• **DIRECTIONS**: Quote the lines below from the one containing "Click the Новый датасет button" to the final line, both ends included; exclude the pictures.

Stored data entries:
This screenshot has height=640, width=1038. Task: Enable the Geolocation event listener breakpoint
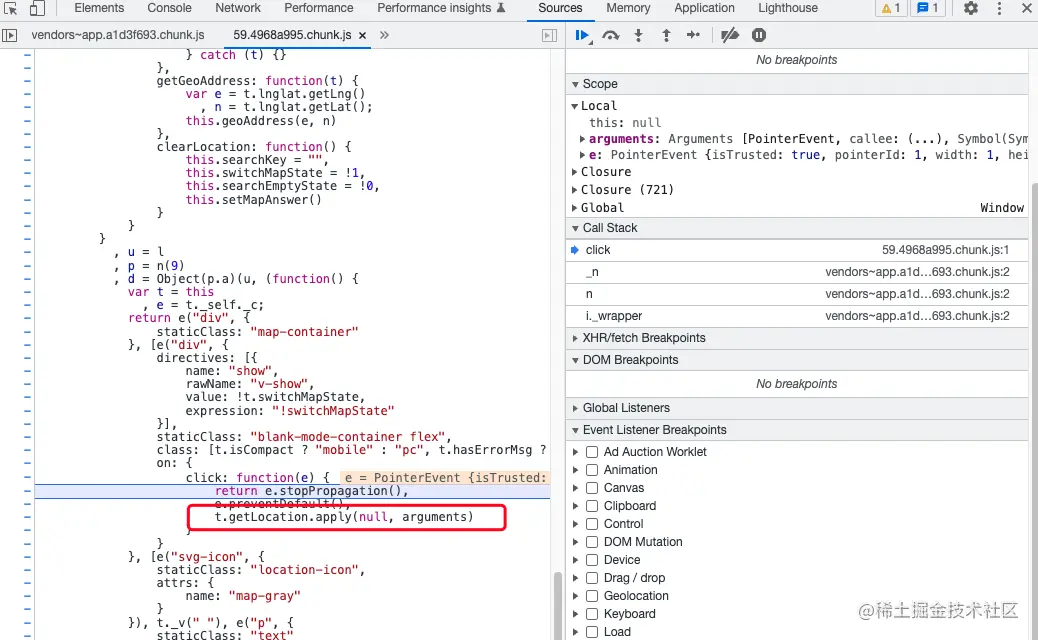pos(590,595)
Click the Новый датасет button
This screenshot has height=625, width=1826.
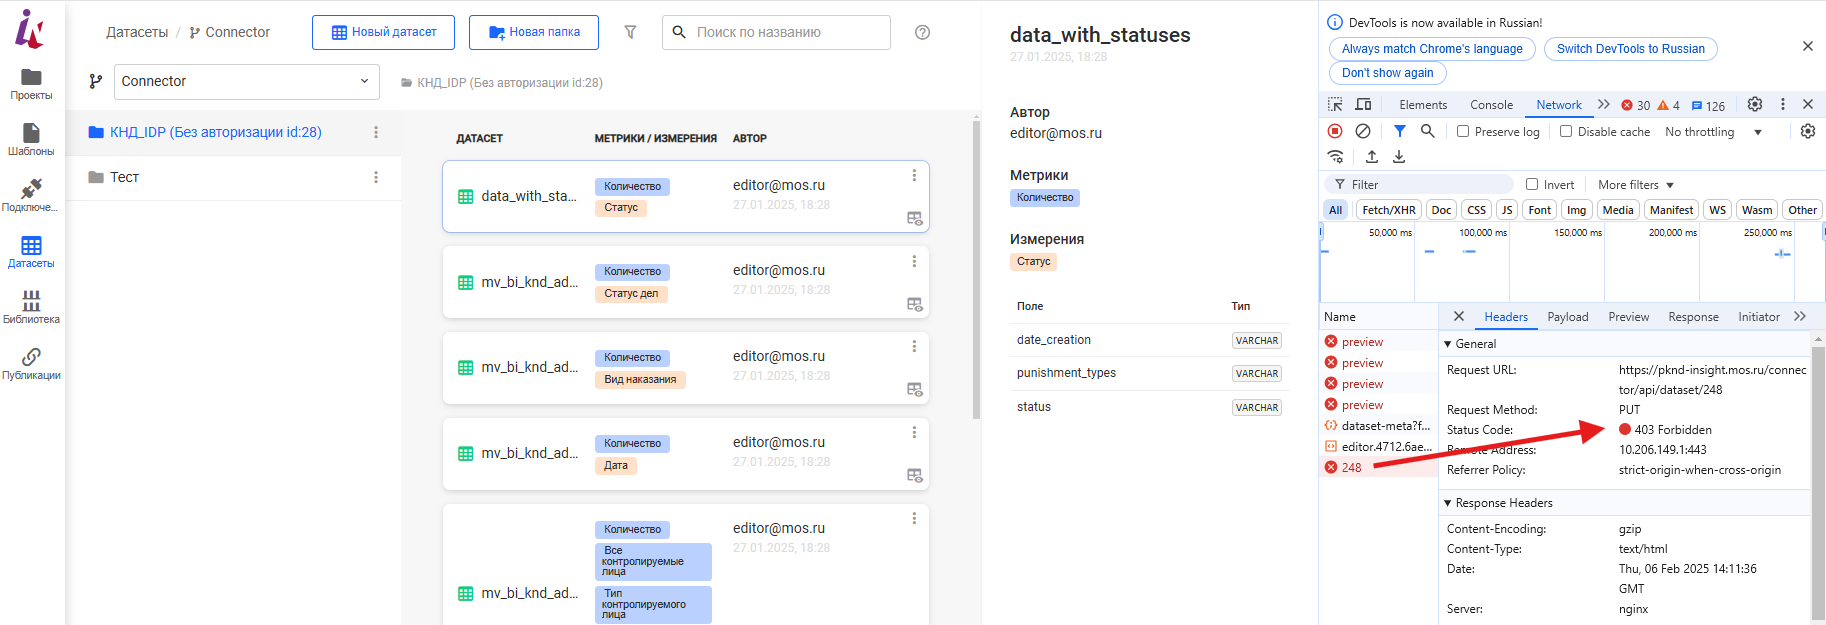coord(383,32)
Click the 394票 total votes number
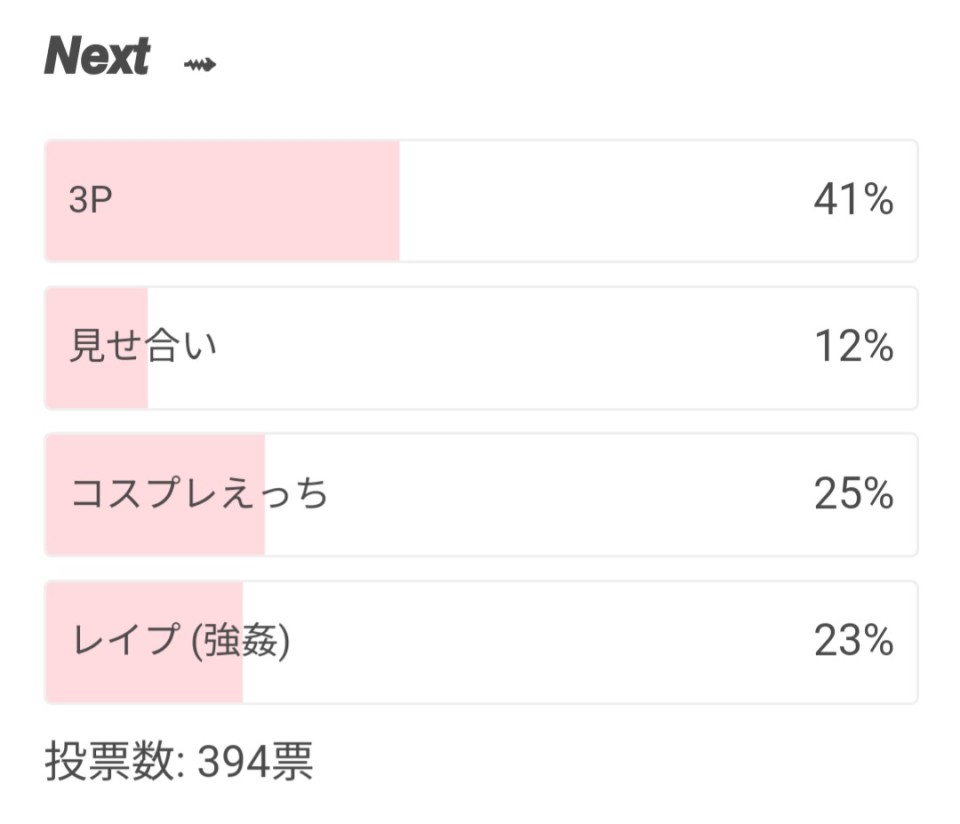Viewport: 960px width, 824px height. [255, 762]
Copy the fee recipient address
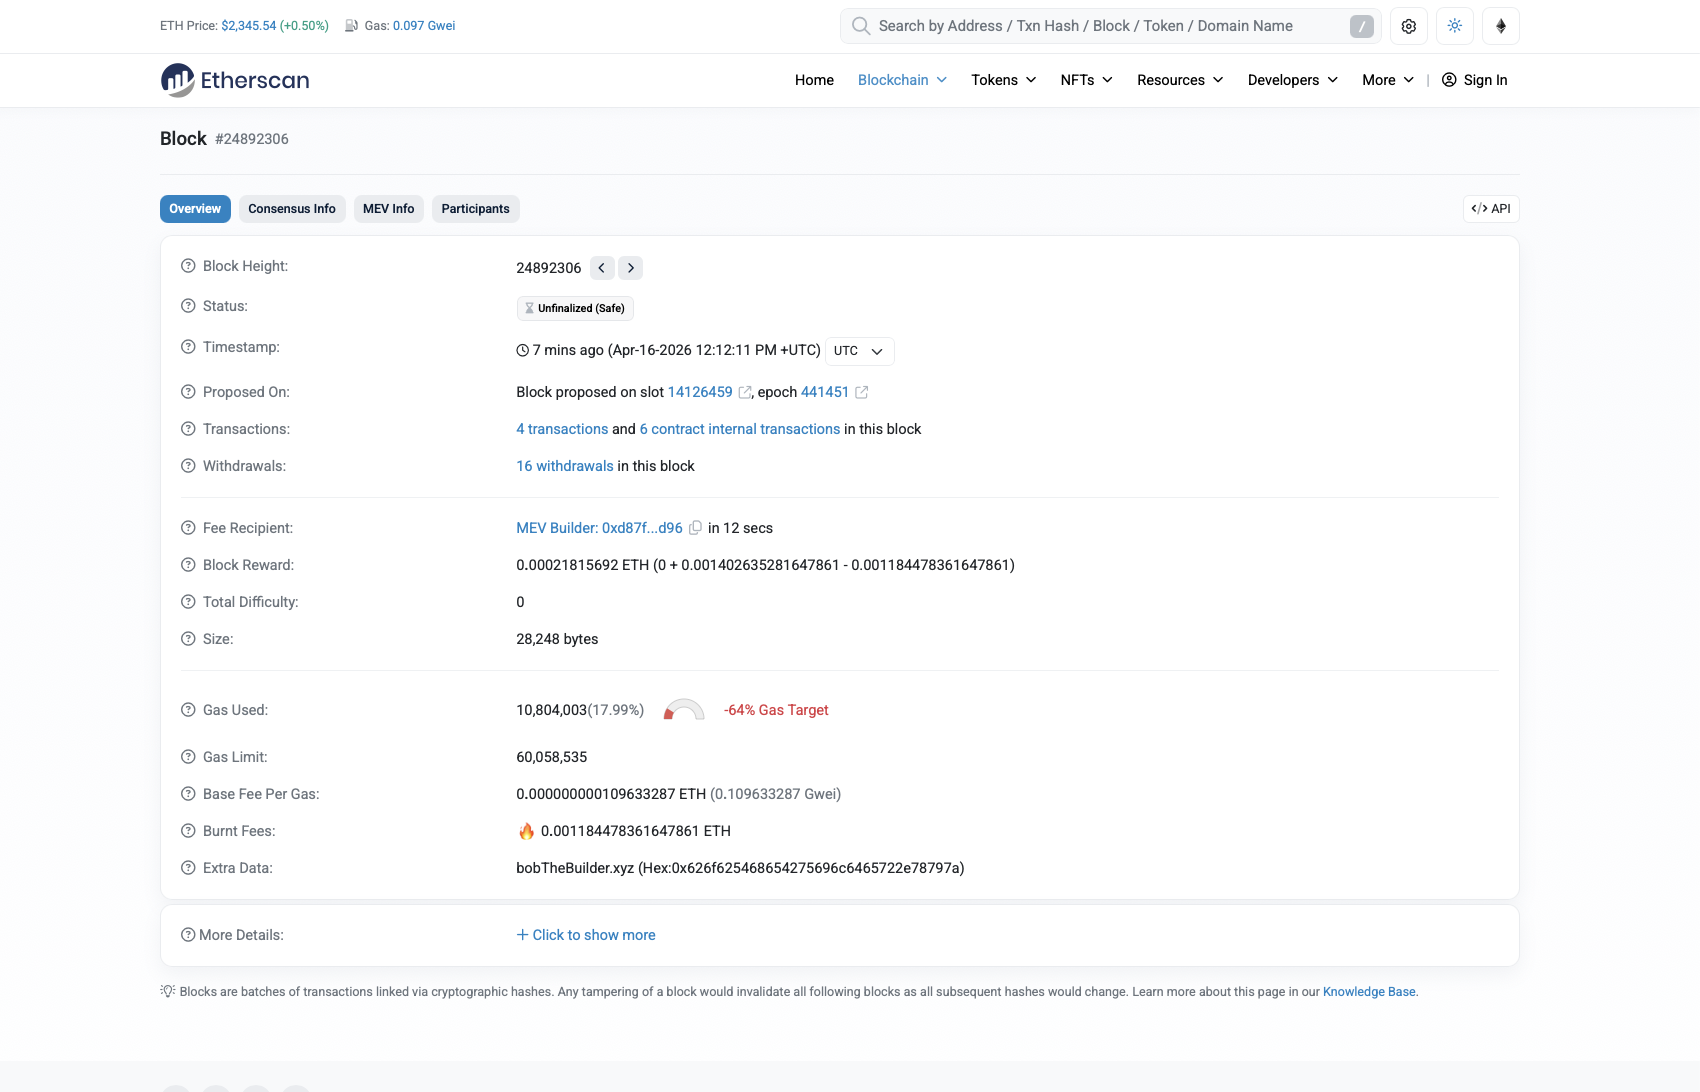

• **WORKED SOLUTION**:
Click the Новый датасет button
This screenshot has height=625, width=1826.
coord(383,32)
Click the 394票 total votes number
Viewport: 960px width, 824px height. [255, 762]
Copy the fee recipient address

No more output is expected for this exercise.